At an auction yesterday, a century-old home on the south side of Nicholasville was auctioned off. The property located at 1201 South Main Street was advertised as including over 32 acres ripe for development. So the question is will this circa 1914 home be standing in a year (or even a month)?
The answer to that question is unknown.
So what is at risk of being demolished?
This yellow brick two-and-one-half story Neo-Colonial was built in 1914 by Everett B. Hoover. When added to the National Register of Historic Places in 1977, the house was described as “one of very few examples in Jessamine County of early 20th century styles; it is also one of the best designed and well preserved examples of the Neo-Colonial style in the county.”
Mr. Hoover was the son of William H. Hoover who was the subject of a brief biography in Perrin and Kniffin’s 1887 Kentucky: A History of the State. Of Everett, the authors wrote:
Everett B. Hoover, the third and youngest child, was born October 21, 1860, and like his brother received his early education in the free
schools and at Bethel Academy; in 1877 he entered the Wesleyan College at Millersburg, Ky., where he remained until 1879; then entered Vanderbilt University, where he took a special course of study, preparatory to studying law. In 1880 he entered the Columbia College Law School, New York City, where he remained two years, taking the full law course, graduating in June, 1882. He at once returned to his home and received his license to practice law in August, 1882, and has been a continued practitioner ever since. He married Miss Ella Burnett, of Boyle County, Ky., November 21, 1882. To this union was born Elizabeth Hoover, the first grandchild of William H. Hoover, January 31, 1884. In April, 1886, Everett B. Hoover was elected judge of the city court of Nicholasville, Ky., and was re-elected the following year, of which office his is the present incumbent.
The house was last on the market in 1967 when it was purchased by Charles and Anna Moore. Prior to the Moore’s acquisition, the property served as a sanatorium operated by Charles Fentress.
Charles Moore was a developer in Lexington during the mid- to late- twentieth century. In reporting Moore’s death in 1985, the Lexington Herald-Leader wrote that “Moore built houses in many of Lexington’s major subdivisions and helped develop several shopping centers (ed. including Southland) over the years.” And in 1967, Moore purchased this house as part of a 222-acre farm and then did what he did best: developed the majority of land that sits approximately one mile from Nicholasville’s courthouse.

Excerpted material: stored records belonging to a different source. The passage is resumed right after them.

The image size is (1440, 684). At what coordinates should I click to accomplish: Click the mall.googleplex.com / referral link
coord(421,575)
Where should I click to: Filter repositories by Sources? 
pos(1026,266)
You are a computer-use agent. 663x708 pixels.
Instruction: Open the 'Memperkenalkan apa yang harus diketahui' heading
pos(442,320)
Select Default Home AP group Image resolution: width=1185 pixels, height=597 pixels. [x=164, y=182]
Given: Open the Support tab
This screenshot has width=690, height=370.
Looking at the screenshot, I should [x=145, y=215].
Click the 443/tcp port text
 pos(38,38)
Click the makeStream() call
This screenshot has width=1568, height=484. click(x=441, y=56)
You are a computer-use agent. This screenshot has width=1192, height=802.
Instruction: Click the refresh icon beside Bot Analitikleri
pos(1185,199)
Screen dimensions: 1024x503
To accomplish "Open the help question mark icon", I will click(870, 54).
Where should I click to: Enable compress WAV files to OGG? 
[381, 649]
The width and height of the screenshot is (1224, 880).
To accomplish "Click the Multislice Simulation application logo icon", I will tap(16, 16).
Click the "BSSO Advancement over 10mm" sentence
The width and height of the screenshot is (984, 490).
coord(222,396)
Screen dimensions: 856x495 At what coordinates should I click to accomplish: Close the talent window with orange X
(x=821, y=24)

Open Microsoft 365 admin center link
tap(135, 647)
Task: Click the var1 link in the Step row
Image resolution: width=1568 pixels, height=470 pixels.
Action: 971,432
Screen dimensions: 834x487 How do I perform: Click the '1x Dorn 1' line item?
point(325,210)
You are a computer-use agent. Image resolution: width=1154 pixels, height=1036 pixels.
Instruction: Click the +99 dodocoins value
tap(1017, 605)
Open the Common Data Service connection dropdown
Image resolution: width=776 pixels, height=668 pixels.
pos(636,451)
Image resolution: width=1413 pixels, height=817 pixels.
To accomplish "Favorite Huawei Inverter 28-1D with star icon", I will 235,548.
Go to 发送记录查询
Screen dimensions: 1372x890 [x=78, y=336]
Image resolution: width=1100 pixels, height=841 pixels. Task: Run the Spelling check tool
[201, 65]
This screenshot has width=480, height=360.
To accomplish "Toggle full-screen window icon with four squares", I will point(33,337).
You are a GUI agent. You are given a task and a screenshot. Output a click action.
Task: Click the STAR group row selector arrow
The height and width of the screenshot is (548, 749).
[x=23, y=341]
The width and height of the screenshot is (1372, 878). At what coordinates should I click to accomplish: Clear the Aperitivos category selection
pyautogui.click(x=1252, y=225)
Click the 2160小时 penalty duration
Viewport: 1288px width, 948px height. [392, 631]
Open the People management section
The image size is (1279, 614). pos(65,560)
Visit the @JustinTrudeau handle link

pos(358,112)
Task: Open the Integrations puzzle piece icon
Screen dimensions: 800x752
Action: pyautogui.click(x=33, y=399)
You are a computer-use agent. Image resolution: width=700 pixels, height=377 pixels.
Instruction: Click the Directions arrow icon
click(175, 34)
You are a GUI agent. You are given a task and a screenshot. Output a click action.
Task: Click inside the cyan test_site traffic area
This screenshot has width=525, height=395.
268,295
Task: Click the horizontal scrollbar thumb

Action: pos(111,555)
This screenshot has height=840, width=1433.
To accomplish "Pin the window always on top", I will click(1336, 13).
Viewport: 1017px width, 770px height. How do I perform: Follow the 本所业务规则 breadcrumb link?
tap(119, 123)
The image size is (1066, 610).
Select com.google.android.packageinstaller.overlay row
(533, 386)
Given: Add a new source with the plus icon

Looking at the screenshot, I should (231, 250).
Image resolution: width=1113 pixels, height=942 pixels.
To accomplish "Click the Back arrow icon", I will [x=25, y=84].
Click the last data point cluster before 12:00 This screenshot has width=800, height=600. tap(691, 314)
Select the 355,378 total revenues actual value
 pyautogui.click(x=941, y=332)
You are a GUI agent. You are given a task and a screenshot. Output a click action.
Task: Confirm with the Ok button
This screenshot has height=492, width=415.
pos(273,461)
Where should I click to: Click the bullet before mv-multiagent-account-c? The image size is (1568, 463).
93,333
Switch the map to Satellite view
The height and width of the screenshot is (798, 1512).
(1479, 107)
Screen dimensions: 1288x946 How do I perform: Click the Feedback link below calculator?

According to a history of the house written by Elexene Cox, the site was also the home to “an equally lovely home on land that was the subject of one of Jessamine’s earliest controversies.” She continued:
After John Metcalfe laid out the town on Sept. 16, 1798, he wrote later to High Sheriff Charles West: We have succeeded amid foolish opposition from County Clerk Samuel Woodson and County Surveyor Frederick Zimmerman in locating our county seat. Woodson wanted it near his residence one mile to the south and Zimmerman wanted it one mile to the north of my survey. We have defeated their opposition. … Woodson’s ‘gem of a house’ had 14-foot ceilings and a hall 12-feet wide.
It was this “gem of a house” that Hoover demolished (at a cost of $150 for “separating all the woodwork, cleaning and separating all the stone and brick in less than a month.”) in favor of the still-present construction.
According to Cox, Hoover hired David Wolfe of Georgetown to build the house which, with “extras,” cost $9,474.
At yesterdays auction, the house and land were purchased for $1,177,000. Hopefully, this historic structure can be incorporated into any new development that might occur on the property.